I have a large dataset that contains one column called "TYPE_DESCRIPTION" that describes the type of activity of each observation.
However, the raw dataset that I obtained somehow may contain more than one repetition of the same activity within the "TYPE_DESCRIPTION" column. Let's say for one observation, the activity (or value) shown within the "TYPE_DESCRIPTION" column can contain "Walking, Walking, Walking, Walking", instead of just "Walking". How do I remove the repetition of "Walking" within that column so I only have the value once?
I have tried the distinct() function, but it defines the "Walking, Walking, Walking, Walking" as one unique value. Whereas what I want is just "Walking".
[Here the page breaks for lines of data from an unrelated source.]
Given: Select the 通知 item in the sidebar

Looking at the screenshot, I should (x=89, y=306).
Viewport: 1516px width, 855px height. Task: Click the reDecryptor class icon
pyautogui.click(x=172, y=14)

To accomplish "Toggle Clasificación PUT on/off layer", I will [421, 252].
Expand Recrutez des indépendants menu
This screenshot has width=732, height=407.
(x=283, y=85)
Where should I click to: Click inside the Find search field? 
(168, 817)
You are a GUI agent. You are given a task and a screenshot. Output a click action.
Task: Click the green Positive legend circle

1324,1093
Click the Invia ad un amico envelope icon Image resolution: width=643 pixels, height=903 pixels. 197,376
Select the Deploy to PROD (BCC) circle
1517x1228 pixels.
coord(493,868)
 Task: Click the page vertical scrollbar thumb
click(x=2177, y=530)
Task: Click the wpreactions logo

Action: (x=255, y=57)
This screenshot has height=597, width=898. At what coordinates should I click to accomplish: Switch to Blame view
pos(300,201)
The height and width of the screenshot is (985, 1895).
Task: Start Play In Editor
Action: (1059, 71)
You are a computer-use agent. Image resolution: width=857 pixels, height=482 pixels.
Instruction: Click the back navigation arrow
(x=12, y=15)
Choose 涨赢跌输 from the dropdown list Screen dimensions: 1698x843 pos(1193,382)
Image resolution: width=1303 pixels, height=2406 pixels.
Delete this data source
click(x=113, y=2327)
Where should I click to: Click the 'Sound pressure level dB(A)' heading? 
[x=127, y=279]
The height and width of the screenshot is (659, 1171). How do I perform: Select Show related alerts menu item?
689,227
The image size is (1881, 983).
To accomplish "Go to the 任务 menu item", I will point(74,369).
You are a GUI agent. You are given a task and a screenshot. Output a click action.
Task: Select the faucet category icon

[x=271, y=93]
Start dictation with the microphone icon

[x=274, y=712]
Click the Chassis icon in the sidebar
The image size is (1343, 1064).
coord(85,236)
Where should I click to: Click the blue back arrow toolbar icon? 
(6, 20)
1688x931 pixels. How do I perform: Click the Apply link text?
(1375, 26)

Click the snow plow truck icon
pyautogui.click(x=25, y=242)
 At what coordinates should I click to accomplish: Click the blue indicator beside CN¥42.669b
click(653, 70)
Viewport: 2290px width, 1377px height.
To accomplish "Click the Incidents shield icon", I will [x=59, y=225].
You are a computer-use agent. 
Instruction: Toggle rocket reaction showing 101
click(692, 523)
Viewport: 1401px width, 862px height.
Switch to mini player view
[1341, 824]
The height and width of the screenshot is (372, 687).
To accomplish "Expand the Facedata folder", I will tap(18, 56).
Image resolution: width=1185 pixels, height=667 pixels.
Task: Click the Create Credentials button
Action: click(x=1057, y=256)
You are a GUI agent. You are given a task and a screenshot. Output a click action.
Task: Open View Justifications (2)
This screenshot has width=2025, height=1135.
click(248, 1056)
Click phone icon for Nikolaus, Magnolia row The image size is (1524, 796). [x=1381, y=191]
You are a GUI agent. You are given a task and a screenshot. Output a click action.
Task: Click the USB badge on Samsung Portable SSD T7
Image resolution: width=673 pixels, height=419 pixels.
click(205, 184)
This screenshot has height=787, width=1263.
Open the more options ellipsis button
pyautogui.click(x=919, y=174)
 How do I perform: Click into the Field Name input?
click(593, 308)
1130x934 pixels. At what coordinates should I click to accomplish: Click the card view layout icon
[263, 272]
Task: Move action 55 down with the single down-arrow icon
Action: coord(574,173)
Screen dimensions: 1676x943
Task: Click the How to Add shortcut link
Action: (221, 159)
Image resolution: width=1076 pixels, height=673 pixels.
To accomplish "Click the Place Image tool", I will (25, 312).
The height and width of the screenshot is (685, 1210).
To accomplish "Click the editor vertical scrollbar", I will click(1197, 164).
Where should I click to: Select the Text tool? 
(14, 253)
This became a problem when later I want to add a new column using mutate() that groups the activity into higher order and write "Walking" in the codes. Since I only write "Walking" on the code, it does not recognize the variation of 'Walking' with different repetition and put it under different category that I need it to be.
Thanks.
CodePudding user response:
df <- data.frame(TYPE_DESCRIPTION = c("Walking,Walking, Walking, Walking",
"Running, Walking"))
library(tidyverse)
df %>%
mutate(row = row_number()) %>%
separate_rows(TYPE_DESCRIPTION, sep = ",") %>%
mutate(TYPE_DESCRIPTION = str_trim(TYPE_DESCRIPTION)) %>%
distinct(row, TYPE_DESCRIPTION)
Result
# A tibble: 3 × 2
TYPE_DESCRIPTION row
<chr> <int>
1 Walking 1
2 Running 2
3 Walking 2
CodePudding user response:
in Base R:
transform(df, uniq=sapply(strsplit(TYPE_DESCRIPTION, ', ?'), \(x)toString(unique(x))))
TYPE_DESCRIPTION uniq
1 Walking,Walking, Walking, Walking Walking
2 Running, Walking Running, Walking